Quando a figura de estilo bate à porta
Nos dias de hoje não é muito discutível sermos uma das gerações que mais lê, todos os dias. Quando falamos em ler não estamos a falar do que se lê, efectivamente, e muito menos estamos a falar da qualidade (sempre subjectiva) do que é lido. No entanto, assim que entramos nesta última questão, facilmente vemos que lermos muito (falo sempre no geral e na globalidade dos casos) não é sinónimo de lermos bem, originando então um analfabetismo funcional, resultante de uma cada vez maior dificuldade em ir além de uma literalidade interpretativa do conteúdo que nos aparece diante dos olhos.
Lemos “por alto” o que aparece no nosso feed de notícias do Facebook, lemos as descrições de posts de Instagram e até lemos os títulos das notícias, as capas dos jornais/revistas ou o rodapé dos momentos noticiosos nas televisões. O problema? O problema é que nos ficamos por aí, e tudo o que aí vem escrito está brutalmente simplificado até à última letra (reforço, “letra” e não “palavra”) de forma a que o nosso cérebro não tenha que perder muito tempo a processar a informação lá contida e assim prender de imediato a nossa atenção ou seguir para uma próxima. Muitas das vezes passamos apenas os olhos pelas palavras sem sequer ler. “Tem uma foto agradável? Like. Tem um vídeo giro? Like. Tem muito conteúdo escrito e concordei com as primeiras palavras? Like.” É, portanto, uma leitura subentendida que muitas das vezes não corresponde à realidade.

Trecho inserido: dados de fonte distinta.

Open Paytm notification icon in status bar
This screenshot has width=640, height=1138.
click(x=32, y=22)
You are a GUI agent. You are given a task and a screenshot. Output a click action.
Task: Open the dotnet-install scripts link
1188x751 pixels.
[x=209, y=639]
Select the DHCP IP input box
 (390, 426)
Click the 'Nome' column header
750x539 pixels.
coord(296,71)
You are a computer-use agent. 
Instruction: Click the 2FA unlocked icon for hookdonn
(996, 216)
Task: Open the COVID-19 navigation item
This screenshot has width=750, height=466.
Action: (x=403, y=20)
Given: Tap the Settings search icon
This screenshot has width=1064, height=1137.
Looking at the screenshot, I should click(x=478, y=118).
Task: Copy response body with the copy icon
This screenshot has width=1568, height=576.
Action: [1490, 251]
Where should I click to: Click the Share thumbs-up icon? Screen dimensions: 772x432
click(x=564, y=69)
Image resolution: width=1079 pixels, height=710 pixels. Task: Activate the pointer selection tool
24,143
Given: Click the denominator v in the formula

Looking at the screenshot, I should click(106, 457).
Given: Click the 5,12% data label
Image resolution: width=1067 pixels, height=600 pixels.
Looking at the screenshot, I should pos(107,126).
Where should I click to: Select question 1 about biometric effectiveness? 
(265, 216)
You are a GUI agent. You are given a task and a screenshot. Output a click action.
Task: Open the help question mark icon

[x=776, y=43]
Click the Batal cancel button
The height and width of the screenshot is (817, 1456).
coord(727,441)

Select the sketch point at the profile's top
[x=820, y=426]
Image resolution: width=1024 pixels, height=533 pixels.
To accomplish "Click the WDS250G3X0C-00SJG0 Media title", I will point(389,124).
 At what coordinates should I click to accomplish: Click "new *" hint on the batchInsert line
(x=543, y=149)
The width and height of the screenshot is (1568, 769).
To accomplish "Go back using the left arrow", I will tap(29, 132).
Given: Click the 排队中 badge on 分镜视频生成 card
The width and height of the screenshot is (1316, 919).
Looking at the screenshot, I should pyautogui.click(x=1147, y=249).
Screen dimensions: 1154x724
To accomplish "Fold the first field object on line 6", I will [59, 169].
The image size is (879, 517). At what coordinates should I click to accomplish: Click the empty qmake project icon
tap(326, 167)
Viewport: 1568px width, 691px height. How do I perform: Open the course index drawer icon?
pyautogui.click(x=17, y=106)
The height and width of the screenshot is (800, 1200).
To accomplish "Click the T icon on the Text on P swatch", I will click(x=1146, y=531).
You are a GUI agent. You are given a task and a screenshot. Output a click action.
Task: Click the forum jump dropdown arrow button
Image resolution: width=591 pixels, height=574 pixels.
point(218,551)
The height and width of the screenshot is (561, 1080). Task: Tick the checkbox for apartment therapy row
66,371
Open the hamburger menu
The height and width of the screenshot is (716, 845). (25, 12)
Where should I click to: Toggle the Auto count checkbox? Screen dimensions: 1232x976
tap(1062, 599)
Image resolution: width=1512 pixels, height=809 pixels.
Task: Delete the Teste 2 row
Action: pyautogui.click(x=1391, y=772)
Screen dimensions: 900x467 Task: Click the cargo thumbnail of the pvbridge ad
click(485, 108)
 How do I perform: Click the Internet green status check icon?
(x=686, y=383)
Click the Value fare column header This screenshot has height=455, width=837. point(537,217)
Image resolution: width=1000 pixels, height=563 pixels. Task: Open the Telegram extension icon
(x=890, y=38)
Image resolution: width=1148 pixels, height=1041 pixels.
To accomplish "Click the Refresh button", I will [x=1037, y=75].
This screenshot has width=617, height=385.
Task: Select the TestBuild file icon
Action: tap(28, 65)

Esse excesso de estímulos, de diversificação da forma de conteúdos que nos aparecem e de ânsia por informações novas levou a que tivéssemos o cérebro altamente viciado nessa constante busca por algo que é sempre insuficiente e que, ainda assim, nunca se esgota, prejudicando gravemente a nossa capacidade de manter um foco atencional durante muito tempo. Com efeito, este tipo de atenção é então uma hiperatenção, como refere o filósofo Byung-Chul Han no seu livro “A Sociedade do Cansaço”. Trata-se de um tipo de atenção dispersa, cujo foco muda bruscamente, respondendo aos vários tipos de estímulos exteriores com que minamos o nosso cérebro habitualmente.
O problema é que para corresponder aos utilizadores e leitores de hoje, todos esses meios informativos e possuidores de material de leitura também se adaptaram à mensagem e tipo de conteúdo que querem passar para – lá está – nos prender a atenção. O Twitter e o Instagram têm limite de caracteres, o Facebook diminui o alcance de posts com muito texto e todos esses meios privilegiam já uma mensagem que é curta ou, se possível, noutros formatos como imagem ou vídeo – algo imediato. Lutamos em várias frentes e as séries e filmes, se por um lado são excelentes formas de ler conteúdo de qualidade nestes formatos, são em larga escala também resultado e produto dos mesmos pela forma como são recepcionadas ou as queremos consumir. Privilegia-se em massa as produções fáceis, com acção, corridas e/ou muitas vezes pouco cuidadas nos diálogos e sem tempos mortos. O resto é já “uma seca”. A juntar a isso, e fruto da familiaridade e proximidade com a língua inglesa que acontece desde tenra idade, cada vez precisamos menos das legendas, perdendo – ao mesmo tempo que ganhamos de um lado – proximidade e hábitos com a nossa própria língua.
A falta de capacidade interpretativa que podemos constatar dia após dia nas imensas caixas de comentários a notícias são apenas alguns e boçais exemplos de todo o ambiente que é gerado em toda a nossa volta. Muitos desses comentários surgem como reacção imediata a títulos que minimizam ou persistem em sensacionalizar um conteúdo que não corresponde totalmente ao mencionado no próprio título ou que contém excepções importantes. Em comum está algo inerente a todas as redes e que os seus hábitos de consumo foram criando: uma cada vez maior falta de metalinguagem na vida de todos nós. Os gestos, os olhares, a entoação, a descrição, o reconhecimento de figuras de estilo pelo hábito de nos cruzarmos com elas, e a falta de tempo e paciência pela leitura (daquela a sério, daquela que exige tempo de reflexão) que é, cada vez mais, um acto de resistência contra os nossos próprios impulsos.